Струнки реализма, столь заметные в некоторых его произведениях этой поры, пока не нашли еще себе определения, принципиального оправдания. Согласно свидетельствам современников, Пушкин в Лицее написал «роман в прозе» – «Цыган»; сочинил повесть, впоследствии развитую им в повесть «Выстрел»; и сочинил комедию (начата 10 декабря 1815 г.) в сотрудничестве с М. Л. Яковлевым – «Так водится на свете»; писал какое-то несохранившееся сочинение «Фатам, или разум человеческий» (9 декабря 1815 г. написано было уже 3 главы); 5-актную комедию в стихах «Философ» (написано было 1-ое действие к 16 января 1816 г.); а в декабре 1815 г. мечтал о сочинении героической поэмы «Игорь и Ольга». В последний год своего пребывания в Лицее (1817 г.) Пушкин начал поэму» Руслан и Людмила». Первое стихотворение Пушкина, появившееся в печати (1814 г.) было: «К другу стихотворцу» (№ 13 «Вестника Европы»).
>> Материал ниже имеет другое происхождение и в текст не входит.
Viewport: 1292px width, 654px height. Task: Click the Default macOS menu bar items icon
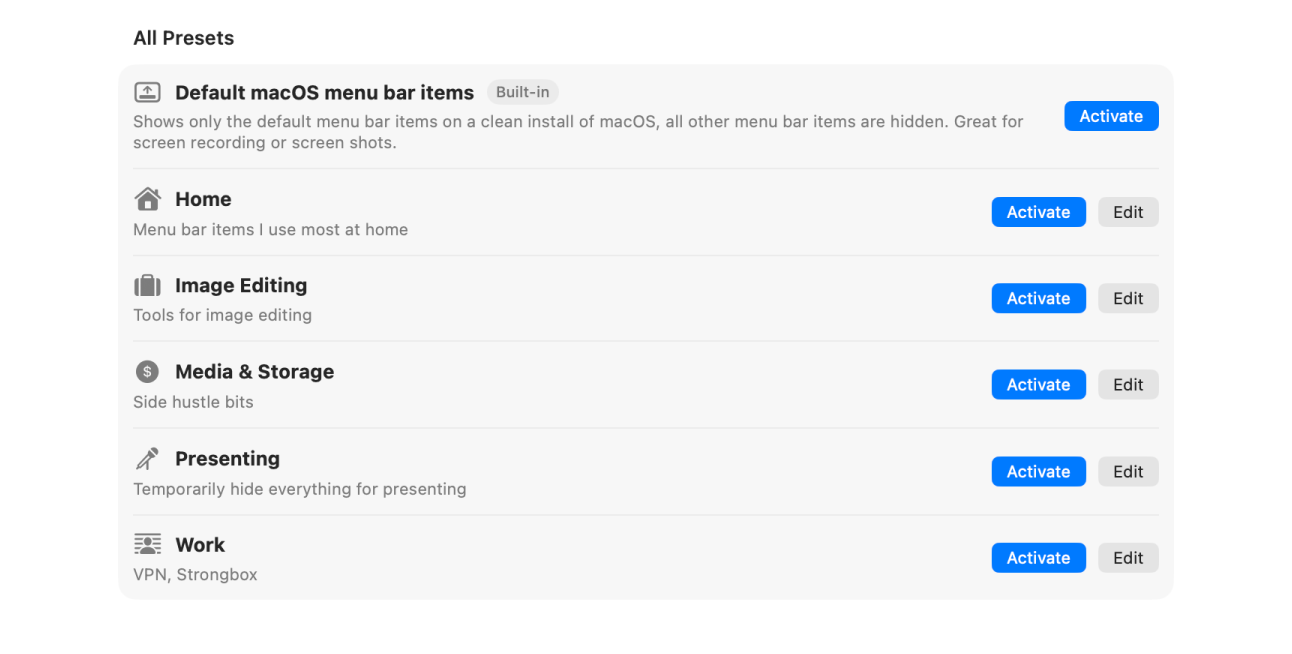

Известность его, как будущего знаменитого поэта, стала складываться еще во время пребывания его в стенах Лицея. Этому способствовали, главным образом, его друзья-лицеисты, друзья-гусары и друзья-писатели. В. Л. Пушкин 24 февраля 1817 г. в заседании общества Любителей российской словесности при Московском университете читал его стихи: «Анакреонова гробница»; там же 28 апреля читал он его стихотворение «На возвращение Государя Императора из Парижа в 1815 г».; на празднестве в Павловске пелись 6 июня 1816 г. его стихи «К принцу Оранскому», за что поэт получил от Императрицы золотые часы. Об литературных занятиях Пушкина его товарищи пишут своим знакомым, а иногда сообщают его стихи (см. письма Илличевского к Фуссу).